-------- Trecho --------

Por falar em lembranças, os dois se animam numa conversa de compadre pra lá de gostosa. Teodoro, pai de 18 filhos (11 vivos), flamenguista roxo, diz que sente saudade do peixe cozido e do entardecer na Praça Gonçalves Dias. "Ali, ao lado da Igreja dos Remédios", situa. O botafoguense Joãosinho boceja quando pensa no arroz de cuxá - preparado com uma erva de nome vinagreira e camarão seco - e na torta de camarão. O homem que não teve filhos, mas colecionou vida afora uma legião de afilhados e agregados, vai além: "Como esquecer uma cidade onde as ruas de chamam Rua da Alegria, da Saudade, da Inveja, do Sol, da Paz, Beco do Quebra Pote? Meu Deus, é um fascínio de sobradões cobertos de azulejos"
Teodoro e Joãosinho estiveram pela última vez na ilha há dois anos. O primeiro foi enterrar um parente. "Eu só vou ali pra isso agora", brinca. Pergunto se ele tem medo da morte. Ele responde, sabiamente: "Eu só tenho medo de não ver mais o guarnicê (como chamam a primeira batida) do meu boi. Eu não penso na morte, não. Mas essa infeliz, como é saliente, um dia chega". Joãosinho ri, ri muito. E logo explica o motivo da visita à terra onde nasceu: "Fui ver as minhas duas irmãs, Aldenora e Eulesina, que tão vivinhas da silva".
No fim da entrevista, que durou duas horas, ficaram as impressões dos magos. Sobre Teodoro: "Ele superou minhas expectativas pela inteligência, bom humor. É um homem de ideias. Um raro talento. É de gente assim que o Brasil precisa". Teodoro responde: "Só faltou ele fazer uma coisa: o carnaval da minha verde-e-rosa Mangueira". João se acaba de rir. Mas o homem que há 42 anos faz o bumba meu boi do Maranhão bater matracas, zabumbas e pandeirões na capital da República continua: "Ele (Joãosinho) era igualzinho e simples como via na televisão. Eu sempre quis conhecer ele. É o mágico de todas as artes".

-------- Dados extraídos --------

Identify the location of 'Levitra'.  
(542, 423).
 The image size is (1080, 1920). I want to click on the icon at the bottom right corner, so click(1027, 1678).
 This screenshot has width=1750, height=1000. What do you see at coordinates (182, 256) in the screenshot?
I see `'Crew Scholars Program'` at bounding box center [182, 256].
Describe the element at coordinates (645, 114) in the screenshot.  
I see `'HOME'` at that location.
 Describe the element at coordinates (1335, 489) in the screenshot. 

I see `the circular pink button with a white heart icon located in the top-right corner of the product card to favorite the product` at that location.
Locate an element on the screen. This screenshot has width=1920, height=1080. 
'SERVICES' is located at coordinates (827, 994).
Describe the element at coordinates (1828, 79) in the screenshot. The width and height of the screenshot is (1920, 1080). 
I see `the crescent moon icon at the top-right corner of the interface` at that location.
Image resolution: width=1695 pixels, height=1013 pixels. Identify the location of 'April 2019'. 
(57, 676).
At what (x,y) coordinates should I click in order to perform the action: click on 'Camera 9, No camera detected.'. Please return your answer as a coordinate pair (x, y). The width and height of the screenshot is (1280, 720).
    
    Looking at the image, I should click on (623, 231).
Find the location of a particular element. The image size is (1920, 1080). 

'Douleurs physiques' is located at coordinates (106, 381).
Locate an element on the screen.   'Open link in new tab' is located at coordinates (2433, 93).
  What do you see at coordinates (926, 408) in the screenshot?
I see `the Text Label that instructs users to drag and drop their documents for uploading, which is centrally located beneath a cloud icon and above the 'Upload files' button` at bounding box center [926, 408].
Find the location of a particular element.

--------

Enunciado 1:
Transforme em lista o parágrafo do trecho que começa com "Teodoro e Joãosinho estiveram pela última vez", preservando seus fatos principais.
Enunciado 2:
Prossiga o trecho sobre Teodoro e Joãosinho a partir do ponto em que ele termina.

Resposta 1:
- Teodoro e Joãosinho foram à ilha pela última vez há dois anos.
- Teodoro viajou para enterrar um parente e brinca que agora só vai lá para isso.
- Perguntado se teme a morte, Teodoro diz que só tem medo de não ver mais o guarnicê, a primeira batida do seu boi.
- Ele afirma que não pensa na morte, mas sabe que um dia ela chega.
- Joãosinho ri muito e conta que foi visitar as duas irmãs, Aldenora e Eulesina, que estão vivas e bem.

Resposta 2:
Abraços, apertos de mão, promessas de novos encontros. Planos para o grande carnaval dos 50 anos de Brasília. Emoção sincera de ambos os lados. Atrás dos dois, como testemunha, não estavam as águas da Praia de Ponta d%u2019Areia e suas curvas generosas, com a visão de São Luís antiga ao fundo. Havia o Lago Paranoá e sua beleza, mesmo artificial. Não importa. As águas batizaram esse encontro que demorou uma vida inteira para acontecer. Há tempo certo pra tudo. E o tempo dos dois maranhenses chegou numa tarde seca do cerrado que faz até sonhos virarem realidade.
1 - O evento
Será realizado no Complexo Cultural Funarte. Virão bois famosos do Maranhão e do Piauí e do DF. Entre eles, o Boi de Maioba, Axixá, Imperador da Ilha, Liberdade e o Boizinho Barrica. Além dos bois, também haverá apresentação das famosas danças de Tambor de Crioula e do Cacuriá e o mestre Zé do Pife, de Pernambuco.